The judge asked whether she had sex with Coates around the time of the incident. She said she assumed so but couldn’t remember exactly when.
But she did say Coates had ‘not wanted a baby’ and said she would be just another ‘statistic’.
She told the court: “He said he didn’t like how I looked pregnant and when he put my bags out on the street he said he didn’t care what happened to me and that I was dirty.”
She continued: “Jason told me he would spend the rest of his life talking bad about me to make people hate me.”

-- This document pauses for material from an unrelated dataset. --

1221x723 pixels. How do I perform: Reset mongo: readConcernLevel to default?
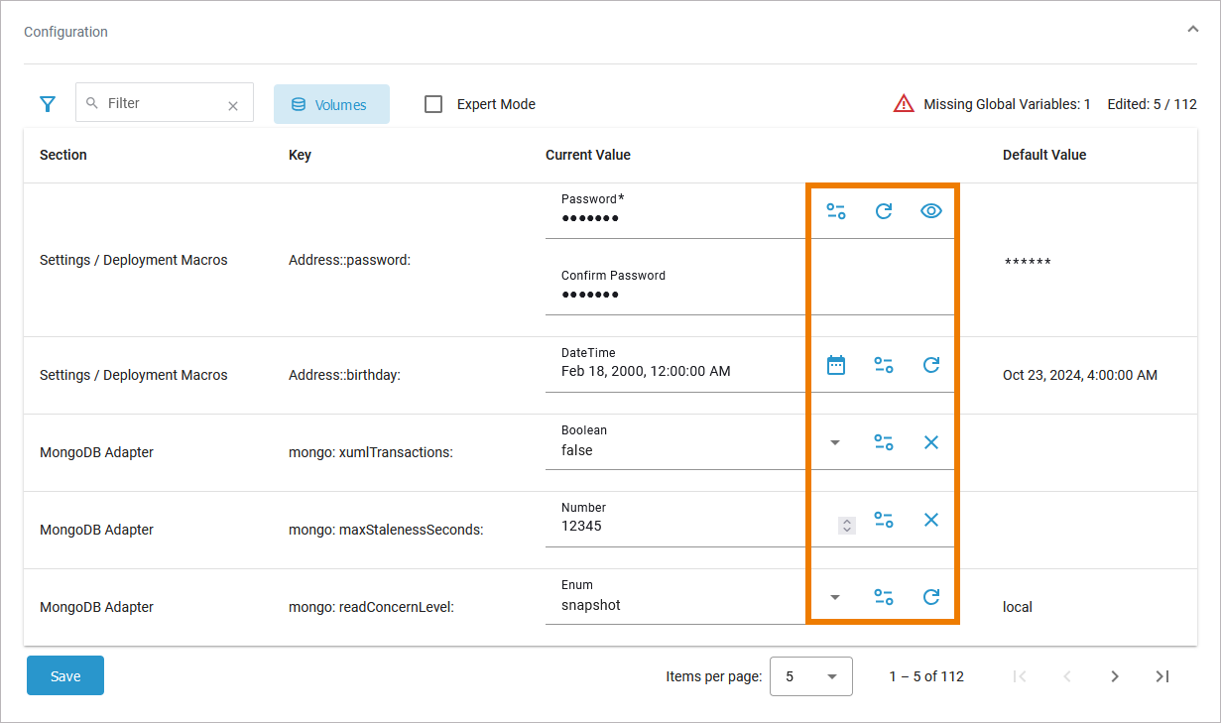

Behan said she had been raped after she was followed home from an Irish pub in Portimao, where she argued with Coates, who German police are trying to locate in Spain and France.
She reiterated she felt she was being watched from a ‘wasteland’ overlooking her apartment and that someone had burgled her ‘about two weeks earlier’.
Money had gone missing from the apartment, around €70, that was kindly replaced by her boss.
She also said the lock on her first floor balcony door was faulty and despite complaints to fix it or move her to a higher floor, the management at Clube Praia da Rocha ignored her.
Disgracefully, there was ‘a series of steps’ up to a water hydrant cover just below the balcony making access even easier.
Brueckner – who has been described as a prolific burglar and ‘master climber’ – lived in the area at the time and had membership at the local Casino da Praia da Rocha, the Olive Press can reveal.
He also regularly camped in his distinctive blue and white VW van on nearby beaches.
He is currently serving a seven year sentence for a sadistic rape on an American woman, Diana Menkes, 72, in nearby Praia da Luz in 2005.
British toddler Madeleine, then three, was snatched from her holiday bed in the resort two years later on May 3, 2007.
In the current trial Brueckner is facing four other sex crimes, all committed on the Algarve between 2000 and 2017 and involving two rapes and two assaults on children.
Behan waived her right to anonymity and agreed to give evidence in a public trial and not a private hearing that was offered to her, to ‘encourage’ other women to come forward to rape crisis centres around the world.
“I wanted other women to feel there was a safe place they could contact,” she told the court. “I had nowhere to go when it happened to me, that was the reason.”